Product labels for circularity can encourage consumers to make more environmentally friendly purchasing choices, thus nudging manufacturers towards a more sustainable production (16);  help extend product lifespan by promoting repair over disposal (4); and ensure correct sorting and recycling of end-of-life products. 


They can include various lifecycle aspects, such as a product’s origin, energy efficiency, lifespan (i.e. durability, reparability and upgradeability), or its recyclability – although most consumer-oriented information is currently related to upstream and end-of-life aspects (16).  

Indeed, product lifespan labels for circular economy are still in the early stages of development, and are mostly private labels or voluntary schemes. Similarly, labels and certificates for used goods are relatively scant and tend to be limited to certain product groups (16). Other consumer-oriented labels are waste separation labels, which can improve the waste stream both at consumer and sorting plant level (9), and recycled content labels, which promote the use of recycled materials (16).  


In an increasingly digital and IoT-enabled economy, some manufacturers turn to interactive and smart labels. These solutions help engage consumers by providing an immersive consumer experience, maintain control over the supply chain and grant traceability, and fight counterfeiting (17).  


Product labels and Digital Product Passports, as proposed in the European Commission’s Sustainable Products Initiative (2), can play an important role in the transition to a circular economy, especially if paired with eco-labels and certification schemes. Their impact can be maximised by the integration with novel technologies such as functional materials and inks, Radio-frequency identification (RFID) and Near-field communication (NFC) technologies, blockchain, and IoT (11)


Smart Labels for circularity, durability, reparability, and recyclability 

Traditional optical markers (e.g. 1-dimensional barcodes, QR codes) are widely used to return static information about a product. Enabled by barcode scanning apps, they can redirect the consumer towards information on how to e.g. recycle a specific product or packaging (9), or disassemble, repair, and replace a component (21)

Further evolutions of product labelling are represented by RFID tags, novel QR codes with functional components (e.g. smart inks and indicators (14)), printable electronics, and new flexible chips (such as CAPID) – which can provide dynamic, context- and item-specific information (12) usually accessible through a smartphone. 
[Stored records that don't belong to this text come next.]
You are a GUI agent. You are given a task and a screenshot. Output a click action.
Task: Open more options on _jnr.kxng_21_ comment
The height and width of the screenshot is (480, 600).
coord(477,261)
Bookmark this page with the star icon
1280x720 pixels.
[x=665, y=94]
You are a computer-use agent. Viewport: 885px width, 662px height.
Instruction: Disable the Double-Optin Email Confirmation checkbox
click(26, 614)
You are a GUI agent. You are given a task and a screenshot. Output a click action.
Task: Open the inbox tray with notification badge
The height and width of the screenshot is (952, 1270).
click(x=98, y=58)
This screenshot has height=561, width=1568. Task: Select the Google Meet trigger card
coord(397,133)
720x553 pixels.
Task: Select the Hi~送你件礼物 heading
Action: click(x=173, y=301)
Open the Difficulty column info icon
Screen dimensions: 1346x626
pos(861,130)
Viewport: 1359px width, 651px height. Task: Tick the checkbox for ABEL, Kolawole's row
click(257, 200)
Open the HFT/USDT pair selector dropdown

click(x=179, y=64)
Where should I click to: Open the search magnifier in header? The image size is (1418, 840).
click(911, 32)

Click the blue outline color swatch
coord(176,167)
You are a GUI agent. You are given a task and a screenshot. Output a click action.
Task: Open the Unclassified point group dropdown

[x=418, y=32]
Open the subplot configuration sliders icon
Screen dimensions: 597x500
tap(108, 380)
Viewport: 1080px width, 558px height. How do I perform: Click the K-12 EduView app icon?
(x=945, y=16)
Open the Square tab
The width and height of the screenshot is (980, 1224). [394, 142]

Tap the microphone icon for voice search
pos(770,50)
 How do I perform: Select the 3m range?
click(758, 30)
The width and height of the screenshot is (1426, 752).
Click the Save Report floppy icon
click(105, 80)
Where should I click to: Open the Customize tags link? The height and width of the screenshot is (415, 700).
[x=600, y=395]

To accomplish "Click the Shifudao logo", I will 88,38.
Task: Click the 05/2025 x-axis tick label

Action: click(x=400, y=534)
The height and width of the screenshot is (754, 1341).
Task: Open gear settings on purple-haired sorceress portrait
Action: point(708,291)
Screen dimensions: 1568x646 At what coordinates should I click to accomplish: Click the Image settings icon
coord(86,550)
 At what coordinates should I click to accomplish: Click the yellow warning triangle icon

Depending on the technology, smart labels can thus carry information about origin and composition (20), environmental footprint, instructions for repair, recycling and disposal (18), but can also be sensitive to environmental conditions and provide real-time information and feedback.  

Examples of innovative solutions for smart labelling are TagItSmart tags and On Track RFID-tags. 

TagItSmart concept overview 


Smart Labels for zero-waste – food industry 

The experimentation with and use of smart inks and labels is more advanced in the sector of fast-moving consumer goods (FMCG), especially for perishable food products. The use of such labels can maximise shelf life of products and help contribute to the reduction of food waste by monitoring the freshness of the product, detecting leakages, and monitoring after-opening time. Freshness smart labels can provide visual or tactile feedback, such as the IFLFSCTM, T-Sense Cold, and Mimica Touch temperature-sensitive labels. Alternatively, they can require an NFC reader (smartphone and dedicated app) to access the information, like in the case of INNPAPER printed electronics and GLOPACK RFID bio-sensors.  



Sustainable and recyclable labels 

As both traditional and smart labels need not only to enable circularity but also to be sustainable themselves, more and more packaging and labelling solutions try to make use of recycled and recyclable materials. Examples are the 100% compostable packaging compatible with compostable labels by Nature Fresh, and Mimica Touch caps and tags matching the material of the package for easy sorting.  

With regard to RFID tags, newer generations using printable electronics are more sustainable than traditional ones (8), as they can offer biodegradable or recyclable solutions and, especially if combined with addictive manufacturing techniques, help reduce e-waste (22). Examples are INNPAPER paper-based smart label and T-Sense Cold indicators. 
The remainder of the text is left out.